For more see: https://www.oed.com/discover/words-from-the-land-of-the-rising-sun

80Alexandra_book_life
Mar 28, 6:06 pm

>79 jillmwo: Cool! I like this piece of news. (I am quite tired of all the isekai anime series, though...)

81Cynfelyn
Abr 1, 2:06 pm

Pembrokeshire Record Office, Recipes for your ancestors, includes recipes for snail water and swallow water (both 1698), and for orange water (18 cent.), including:

To make swallow water
Take 40 or 50 Swallows when they are ready to fly from their nest, bruise them to pap in a stone mortar feathers and all, then adde to it 2 ounces of Castoreum broken to powder, and 3 pints of strong white wine vinegar, mix all these very well together and still it in a Cold Still, you may draw from it a pint of very good water, more may be drawn but it will be weaker.

Sounds pretty grim. No idea what these 'waters' were used for. And "swallow water" is one of those word combinations that makes Googling impracticle. A 1671 snail water recipe online says:

"This Water is good against all Obstructions whatsoever. It cureth a Consumption and Dropsie, the stopping of the Stomach and Liver. It may be distilled with milk for weak people and children, with Harts-tongue and Elecampance."

82jillmwo
Abr 1, 2:36 pm

And yet people will gripe about the bad-strawberry taste of some of our 21st century medicines!

83MrsLee
Abr 1, 9:11 pm

Not an uncommon word, but as I am reading a book from the 1800s, I came across the word "sanguine." Earlier meanings could be "bloodthirsty" or "bloody" as in lots of blood, not the swear word. Most used now to mean a cheerful outlook on life. I read the history of how this meaning came about, but for fun have decided to apply the "bloodthirsty" meaning when I come across an author using it.

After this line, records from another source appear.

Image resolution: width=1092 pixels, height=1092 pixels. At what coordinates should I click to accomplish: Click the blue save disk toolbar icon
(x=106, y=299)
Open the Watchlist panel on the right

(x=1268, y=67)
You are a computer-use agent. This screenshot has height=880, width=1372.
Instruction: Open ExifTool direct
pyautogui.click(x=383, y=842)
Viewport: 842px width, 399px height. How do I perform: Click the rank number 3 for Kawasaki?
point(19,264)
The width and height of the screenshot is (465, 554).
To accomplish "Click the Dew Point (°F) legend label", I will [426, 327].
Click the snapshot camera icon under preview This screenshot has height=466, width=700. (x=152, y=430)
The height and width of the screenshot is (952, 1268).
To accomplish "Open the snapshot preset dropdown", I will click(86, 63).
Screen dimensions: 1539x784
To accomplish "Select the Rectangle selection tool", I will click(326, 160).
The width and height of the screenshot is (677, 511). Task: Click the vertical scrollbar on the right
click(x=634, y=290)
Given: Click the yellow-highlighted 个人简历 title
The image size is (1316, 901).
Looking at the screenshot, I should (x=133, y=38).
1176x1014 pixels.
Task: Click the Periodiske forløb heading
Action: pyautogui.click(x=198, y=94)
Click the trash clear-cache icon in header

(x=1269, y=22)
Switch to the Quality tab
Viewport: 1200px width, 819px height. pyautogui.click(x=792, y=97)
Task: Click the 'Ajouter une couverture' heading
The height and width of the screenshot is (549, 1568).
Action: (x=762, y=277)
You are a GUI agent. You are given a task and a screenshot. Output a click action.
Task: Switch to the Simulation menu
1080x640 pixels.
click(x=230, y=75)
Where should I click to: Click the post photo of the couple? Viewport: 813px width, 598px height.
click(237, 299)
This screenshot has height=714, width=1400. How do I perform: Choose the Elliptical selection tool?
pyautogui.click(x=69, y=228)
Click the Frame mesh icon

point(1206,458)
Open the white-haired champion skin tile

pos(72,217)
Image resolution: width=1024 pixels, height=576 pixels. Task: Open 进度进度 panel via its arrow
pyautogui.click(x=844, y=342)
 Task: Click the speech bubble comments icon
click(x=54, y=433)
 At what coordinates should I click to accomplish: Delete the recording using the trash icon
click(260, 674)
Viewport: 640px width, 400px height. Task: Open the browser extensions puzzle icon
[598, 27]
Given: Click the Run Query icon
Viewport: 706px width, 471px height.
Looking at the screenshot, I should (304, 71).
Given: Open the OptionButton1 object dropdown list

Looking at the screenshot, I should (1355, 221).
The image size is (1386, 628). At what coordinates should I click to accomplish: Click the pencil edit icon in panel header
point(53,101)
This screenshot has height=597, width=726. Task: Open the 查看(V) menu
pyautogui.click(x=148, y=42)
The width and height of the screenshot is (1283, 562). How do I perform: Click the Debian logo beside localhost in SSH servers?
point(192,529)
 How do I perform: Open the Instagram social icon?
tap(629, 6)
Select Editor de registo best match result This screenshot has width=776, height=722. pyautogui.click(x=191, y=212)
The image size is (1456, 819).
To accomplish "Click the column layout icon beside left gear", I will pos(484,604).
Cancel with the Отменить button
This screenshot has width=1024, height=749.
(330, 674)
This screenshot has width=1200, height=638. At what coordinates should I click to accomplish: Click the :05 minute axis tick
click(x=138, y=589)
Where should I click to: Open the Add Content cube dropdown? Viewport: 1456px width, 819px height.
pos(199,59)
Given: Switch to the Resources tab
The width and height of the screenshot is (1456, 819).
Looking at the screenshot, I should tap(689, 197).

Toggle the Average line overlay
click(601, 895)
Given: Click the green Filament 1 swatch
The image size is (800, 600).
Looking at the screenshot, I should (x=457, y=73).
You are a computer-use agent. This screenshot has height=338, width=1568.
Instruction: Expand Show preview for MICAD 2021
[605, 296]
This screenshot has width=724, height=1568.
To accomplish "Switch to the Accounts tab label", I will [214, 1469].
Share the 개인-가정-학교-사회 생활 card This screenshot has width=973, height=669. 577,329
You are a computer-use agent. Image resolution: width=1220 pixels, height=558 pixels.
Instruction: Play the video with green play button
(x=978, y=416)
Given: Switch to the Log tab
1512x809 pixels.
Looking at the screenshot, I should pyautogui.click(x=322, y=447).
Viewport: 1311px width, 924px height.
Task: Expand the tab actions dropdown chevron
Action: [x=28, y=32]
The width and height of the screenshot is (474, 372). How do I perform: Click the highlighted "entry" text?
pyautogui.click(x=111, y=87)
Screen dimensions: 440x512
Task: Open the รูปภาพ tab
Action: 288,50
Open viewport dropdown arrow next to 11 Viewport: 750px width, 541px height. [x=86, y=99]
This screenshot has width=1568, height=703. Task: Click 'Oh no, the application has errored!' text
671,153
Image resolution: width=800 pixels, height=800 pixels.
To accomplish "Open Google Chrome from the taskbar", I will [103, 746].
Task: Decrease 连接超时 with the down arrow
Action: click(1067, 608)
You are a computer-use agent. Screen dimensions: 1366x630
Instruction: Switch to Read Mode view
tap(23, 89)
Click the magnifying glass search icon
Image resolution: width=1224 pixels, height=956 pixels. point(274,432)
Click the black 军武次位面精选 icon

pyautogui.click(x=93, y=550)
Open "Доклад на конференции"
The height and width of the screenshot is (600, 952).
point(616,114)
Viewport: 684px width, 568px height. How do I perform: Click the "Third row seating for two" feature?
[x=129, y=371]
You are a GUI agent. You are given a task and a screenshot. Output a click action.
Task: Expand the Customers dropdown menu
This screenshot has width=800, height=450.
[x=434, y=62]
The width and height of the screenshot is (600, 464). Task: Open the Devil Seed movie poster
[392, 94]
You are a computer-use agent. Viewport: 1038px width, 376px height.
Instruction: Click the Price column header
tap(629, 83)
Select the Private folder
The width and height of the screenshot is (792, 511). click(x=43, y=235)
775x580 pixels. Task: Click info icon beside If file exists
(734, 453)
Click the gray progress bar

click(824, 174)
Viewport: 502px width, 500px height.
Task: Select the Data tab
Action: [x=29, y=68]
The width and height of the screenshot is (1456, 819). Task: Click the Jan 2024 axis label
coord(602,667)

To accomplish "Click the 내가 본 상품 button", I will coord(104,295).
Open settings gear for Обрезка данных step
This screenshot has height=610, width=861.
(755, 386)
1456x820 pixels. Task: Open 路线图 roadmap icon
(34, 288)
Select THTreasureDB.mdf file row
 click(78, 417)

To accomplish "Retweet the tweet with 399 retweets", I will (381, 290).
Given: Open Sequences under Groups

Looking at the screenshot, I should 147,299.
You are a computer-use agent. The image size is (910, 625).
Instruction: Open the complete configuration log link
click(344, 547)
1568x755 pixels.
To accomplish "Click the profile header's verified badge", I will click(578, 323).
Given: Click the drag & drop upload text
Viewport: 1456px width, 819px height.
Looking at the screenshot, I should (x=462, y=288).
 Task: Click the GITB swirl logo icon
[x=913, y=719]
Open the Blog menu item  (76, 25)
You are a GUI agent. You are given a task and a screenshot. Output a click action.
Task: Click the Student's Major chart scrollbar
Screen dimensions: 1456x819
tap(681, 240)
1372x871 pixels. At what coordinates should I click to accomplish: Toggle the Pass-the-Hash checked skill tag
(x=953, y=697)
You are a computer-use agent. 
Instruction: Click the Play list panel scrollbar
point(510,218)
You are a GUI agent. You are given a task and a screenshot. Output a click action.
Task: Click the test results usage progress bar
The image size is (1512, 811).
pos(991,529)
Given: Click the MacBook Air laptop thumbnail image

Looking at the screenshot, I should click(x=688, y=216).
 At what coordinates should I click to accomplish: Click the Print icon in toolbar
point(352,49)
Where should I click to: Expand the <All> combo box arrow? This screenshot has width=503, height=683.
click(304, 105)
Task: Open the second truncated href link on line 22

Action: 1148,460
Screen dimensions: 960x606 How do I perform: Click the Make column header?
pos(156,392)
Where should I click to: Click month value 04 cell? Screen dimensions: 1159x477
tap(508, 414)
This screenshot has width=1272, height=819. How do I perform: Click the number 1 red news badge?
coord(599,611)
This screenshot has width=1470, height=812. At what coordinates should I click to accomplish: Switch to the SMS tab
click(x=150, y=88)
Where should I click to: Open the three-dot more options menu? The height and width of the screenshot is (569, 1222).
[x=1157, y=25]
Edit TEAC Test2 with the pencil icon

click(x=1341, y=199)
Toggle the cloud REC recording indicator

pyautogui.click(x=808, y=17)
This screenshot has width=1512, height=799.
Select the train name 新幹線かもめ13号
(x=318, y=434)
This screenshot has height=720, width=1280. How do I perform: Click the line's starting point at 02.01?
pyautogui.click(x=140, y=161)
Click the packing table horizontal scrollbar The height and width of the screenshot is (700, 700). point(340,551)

Washington Irving in Bracebridge Hall
"The volumes which I have already published have met with a reception far beyond my most sanguine expectations." So, did they cause a terrible war to break out? Perhaps only a murder or two because I'm not clear what his bloodthirsty expectations were. They might be small, but really I think more than one killing.

84MrAndrew
Abr 9, 8:45 am

I've always thought of sanguine as chill, based on context. I like substituting bloodthirsty. We should do that for more words.

Unrelated:
Infusoria The War of the Worlds
Protozoa, amoeba, copepods, cyclops etc etc

85hfglen
Abr 9, 10:45 am

>84 MrAndrew: So called because the Victorian way of harvesting them involved infusing hay in clean water.

86ludmillalotaria
Editado: Abr 9, 11:42 am

Someone at my office posted this word for the day, which I thought was quite lovely:

Oubaitori (n), the idea that people, like flowers, bloom in their own time and in their individual ways.

87Sakerfalcon
Abr 10, 6:32 am

>86 ludmillalotaria: I love this! Is it Japanese?

88ludmillalotaria
Abr 10, 11:43 am

>87 Sakerfalcon: Yes, it is Japanese.

89MrAndrew
Abr 16, 5:36 am

>85 hfglen: thanks Hugh! My cursory investigation didn't uncover that. I shared it with the workmate that originated the word, and he was suitably impressed. You're the Cyrano to my Christian (in a purely platonic relationship, d'accord!).

90clamairy
Abr 16, 10:54 am

>86 ludmillalotaria: This is awesome.